A lot of left-wingers in Israel stipulate laying off the Gazan siege as an elementary condition for a long-term arrangement with the Pals. Truly, it makes perfect sense that the Pals would spew fiery wrath upon us, besieged, their traffic limited, their people harassed, their entire lives made possible (or impossible) per the whims of a foreign nation.
This makes sense, but laying off the siege in one fell swoop can also be potentially dangerous to Israel, as well. The siege itself is a result of Pals sending their suicide bombers into Israel. Indeed, this was also true for the west bank, but since we’ve built that gigantic security fence there (most of it within the west bank), suicide bombers hardly ever stop by for a visit (admittedly, among other reasons).
Thing is, we should lay off the siege. There is no way in hell we could ever bring peace in this area while putting a huge population into a pressure-cooker of poverty and dependence. The only question is: how do we do it without endangering ourselves?
Well, since the “wall solution” worked pretty well on the west bank, why not try it with the Gaza strip?
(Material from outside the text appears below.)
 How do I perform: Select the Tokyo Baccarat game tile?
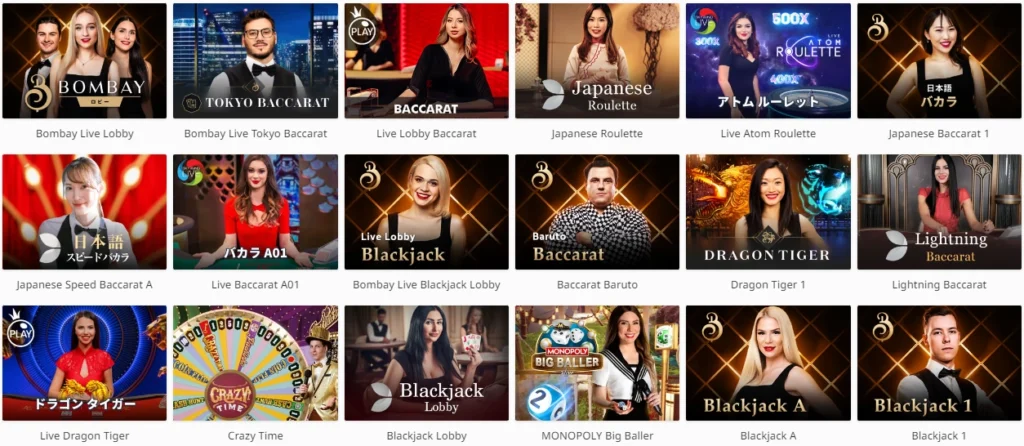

Why can’t we allow the passage of commercial and authorized civilian transportation in and out of Israel (there’s no reason why Pals can’t at least pass through Israel) and otherwise let the Pals run things on their own, in their own free republic (read Islamic theocracy).
While I understand that the Gazan siege is probably a major cause for Palestinian unrest, simplylaying it off is careless, dangerous, and irresponsible towards the citizens of Israel. Though I believe in peace (it allows more rewards when well-exploited, even when you disregard it being morally superior to war) – I remember well why we’ve gotten into this situation in the first place: violent incursions by Palestinian Arabs.
So to that I say: lay off the siege, but in the purpose of increasing our safety, and sans the ultra left-wing blindness that dictates immediate withdrawal, without the crucial security measures that must be undertaken first.